Flüchtlingsanerkennung für eine Frau aus Nigeria wegen drohender Genitalverstümmelung:

1. Weibliche Genitalverstümmelung ist in Nigeria, insbesondere in den ländlichen Regionen im Süden des Landes, weit verbreitet.

2. Der nigerianische Staat ist nicht willens oder in der Lage, den betroffenen Frauen Schutz zu bieten. Die Gesetze zum Schutz vor Genitalverstümmelung werden in der Praxis nicht umgesetzt.

3. Für eine alleinerziehende Frau mit zwei minderjährigen Kindern, die auf kein familiäres Netzwerk zurückgreifen kann, besteht in Nigeria keine interne Fluchtalternative.

(Leitsätze der Redaktion)

Schlagwörter: Nigeria, Südnigeria, Frauen, geschlechtsspezifische Verfolgung, Genitalverstümmelung, interner Schutz, nichtstaatliche Verfolgung, alleinerziehend, alleinstehende Frauen,
Normen: AsylG § 3, AsylG § 3b Abs. 1 Nr. 4, AsylG § 3e,
Auszüge:

[...]

Bei Zugrundelegung dieser Maßstäbe haben die Klägerinnen eine begründete Furcht vor Verfolgung wegen der Zugehörigkeit zu einer bestimmten sozialen Gruppe dargelegt, indem sie glaubhaft vorgetragen haben, dass ihnen in Nigeria die Zwangsbeschneidung drohen würde.

Eine Zwangsbeschneidung stellt eine an das Merkmal des Geschlechts anknüpfende Verfolgung einer bestimmten sozialen Gruppe im Sinne des § 3b Abs. 1 Nr. 4 AsylG dar.

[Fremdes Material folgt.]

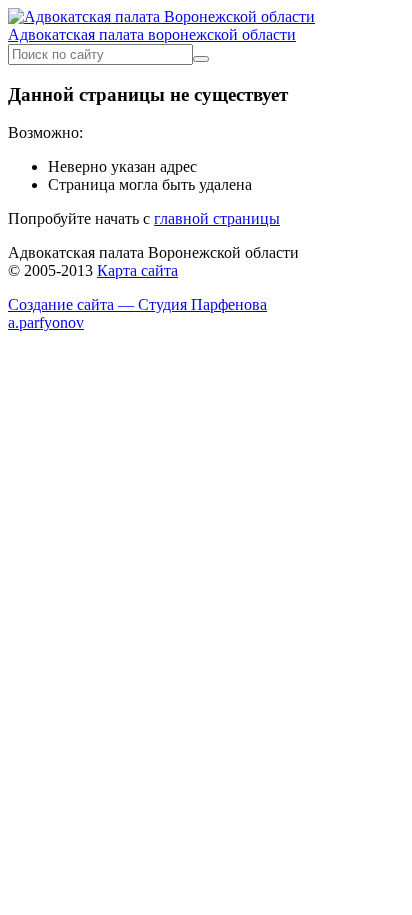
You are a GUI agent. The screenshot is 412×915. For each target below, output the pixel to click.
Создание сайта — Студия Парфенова (137, 304)
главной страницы (217, 218)
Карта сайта (137, 270)
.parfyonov (46, 322)
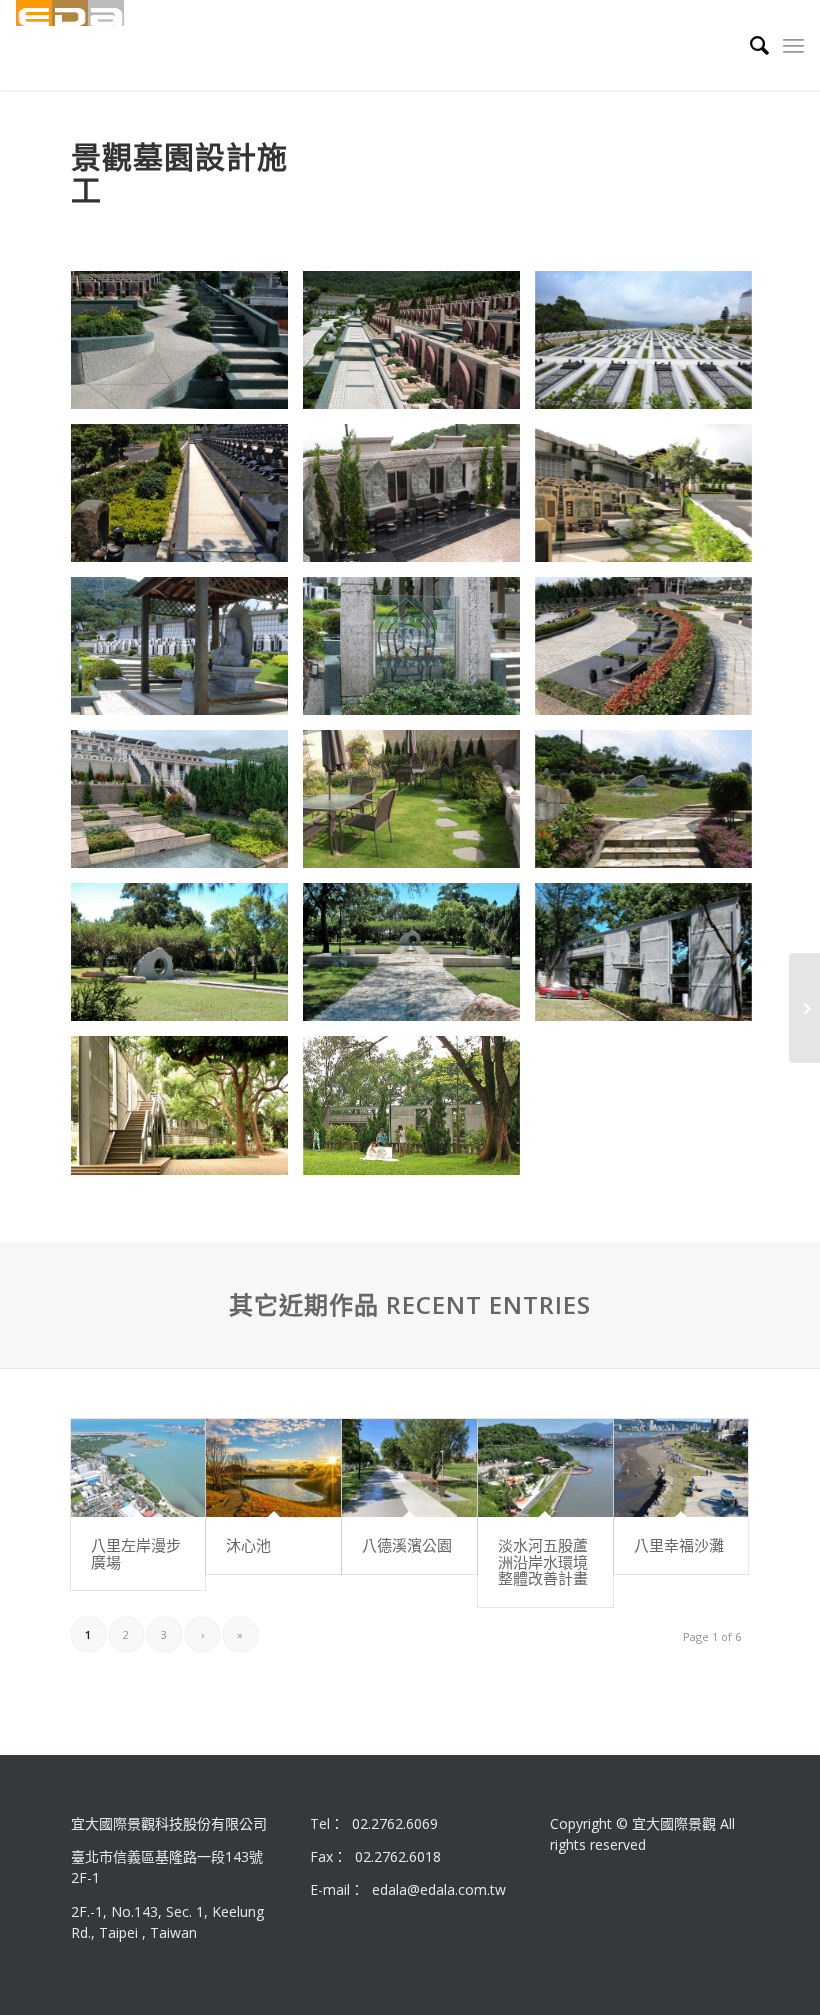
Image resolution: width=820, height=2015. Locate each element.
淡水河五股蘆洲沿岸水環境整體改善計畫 (543, 1561)
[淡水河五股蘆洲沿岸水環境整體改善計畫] (545, 1468)
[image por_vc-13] (187, 1112)
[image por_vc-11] (187, 959)
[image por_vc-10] (651, 806)
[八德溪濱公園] (409, 1468)
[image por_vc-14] (651, 959)
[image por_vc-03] (651, 347)
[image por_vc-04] (187, 500)
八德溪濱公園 (407, 1545)
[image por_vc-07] (651, 500)
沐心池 (248, 1545)
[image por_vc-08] (187, 653)
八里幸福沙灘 (679, 1545)
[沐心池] (273, 1468)
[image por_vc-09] (419, 653)
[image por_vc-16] (187, 806)
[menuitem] (749, 45)
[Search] (749, 45)
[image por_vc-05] (419, 500)
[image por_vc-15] (419, 1112)
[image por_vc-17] (651, 653)
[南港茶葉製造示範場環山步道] (804, 1008)
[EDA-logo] (70, 45)
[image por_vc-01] (419, 347)
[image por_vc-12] (419, 959)
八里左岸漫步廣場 (136, 1553)
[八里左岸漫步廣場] (138, 1468)
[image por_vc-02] (187, 347)
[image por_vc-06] (419, 806)
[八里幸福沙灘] (681, 1468)
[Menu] (793, 45)
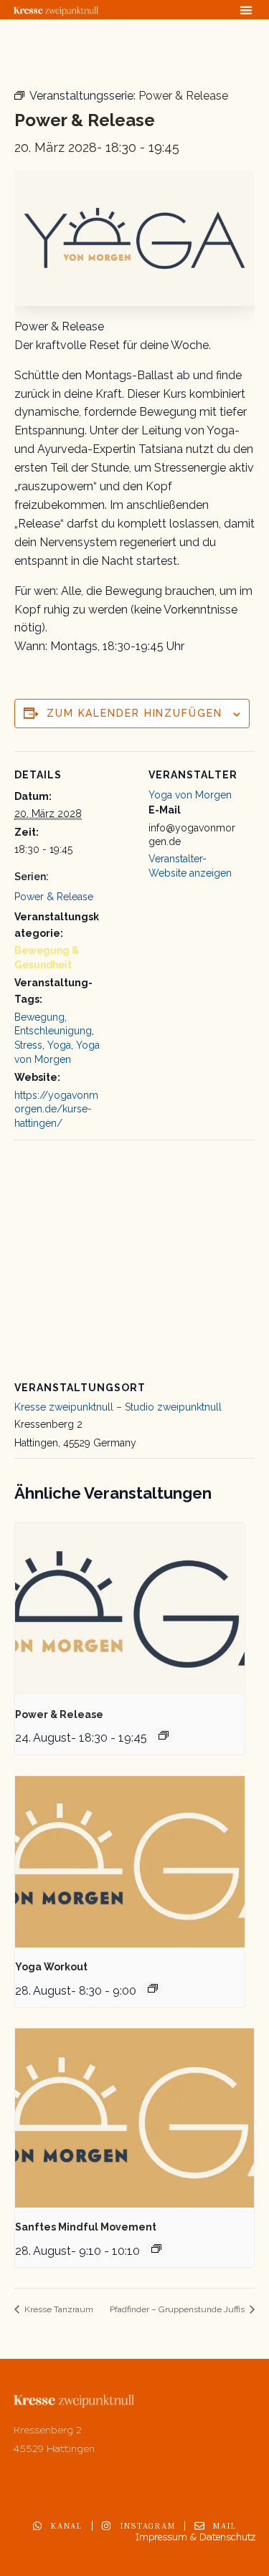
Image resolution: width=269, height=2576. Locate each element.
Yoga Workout (51, 1966)
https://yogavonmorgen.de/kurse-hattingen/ (56, 1109)
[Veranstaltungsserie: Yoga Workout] (153, 1988)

Anknüpfungspunkt der Verfolgungshandlung ist das mit der Zugehörigkeit zum weiblichen Geschlecht verbundene Vorhandensein weiblicher Geschlechtsorgane. Die Genitalverstümmelung erfolgt vorrangig, um den die Rolle der Frau betreffenden Gesellschaftsvorstellungen Genüge zu tun und reduziert die Frauen zu einem bloßen Objekt der Verheiratung und Gebärfähigkeit. Die Beschneidung beruht auf der Vorstellung, dass Frauen diesen Eingriff über sich ergehen lassen müssen, um überhaupt als heiratsfähig angesehen zu werden. Sie stellt einen symbolischen Akt dar, der ihre Sexualität reduzieren und ihre Gebärfähigkeit hervorheben soll und dient somit auch der Festigung ihrer sozial untergeordneten Rolle. Dieser Eingriff überschreitet die verfolgungserhebliche Intensitätsschwelle (vgl. auch VG Münster, Urteil vom 06.03.2015 - 1 K 2206/13.A -, juris und Urteil vom 25.03.2019 - 5 K 706/18.A -, juris).

Weibliche Genitalverstümmelung ist in Nigeria nach wie vor verbreitet. In einigen, meist ländlichen, Regionen im Südwesten und in der Region Süd-Süd ist die Praxis weit verbreitet, im Norden eher weniger (vgl. Bericht des Auswärtigen Amtes über die asyl- und abschieberelevante Lage in der Bundesrepublik Nigeria vom 16.01.2020, S. 15). Von den Frauen zwischen 15 und 49 Jahren sind in Nigeria ca. 20 % beschnitten. Diese Zahl für das ganze Land sinkt seit Jahren. Im Südwesten des Landes sind jedoch immer noch 41,1 % der Frauen beschnitten. Im Südosten betrifft es 32,5 % der Frauen. Frauen, die in einer Stadt leben, sind stärker von Zwangsbeschneidung betroffen, als Frauen, die auf dem Land leben (vgl. UK Home Office, Country Policy and Information Note, Nigeria; Female Genital Mutilation, Stand: August 2019, S. 8). Unter den Angehörigen der Volksgruppe der Bini sind 69-77 % der Frauen beschnitten (vgl. UK Home Office, Country Policy and Information Note, Nigeria: Female Genital Mutilation, Stand: August 2019, S. 24).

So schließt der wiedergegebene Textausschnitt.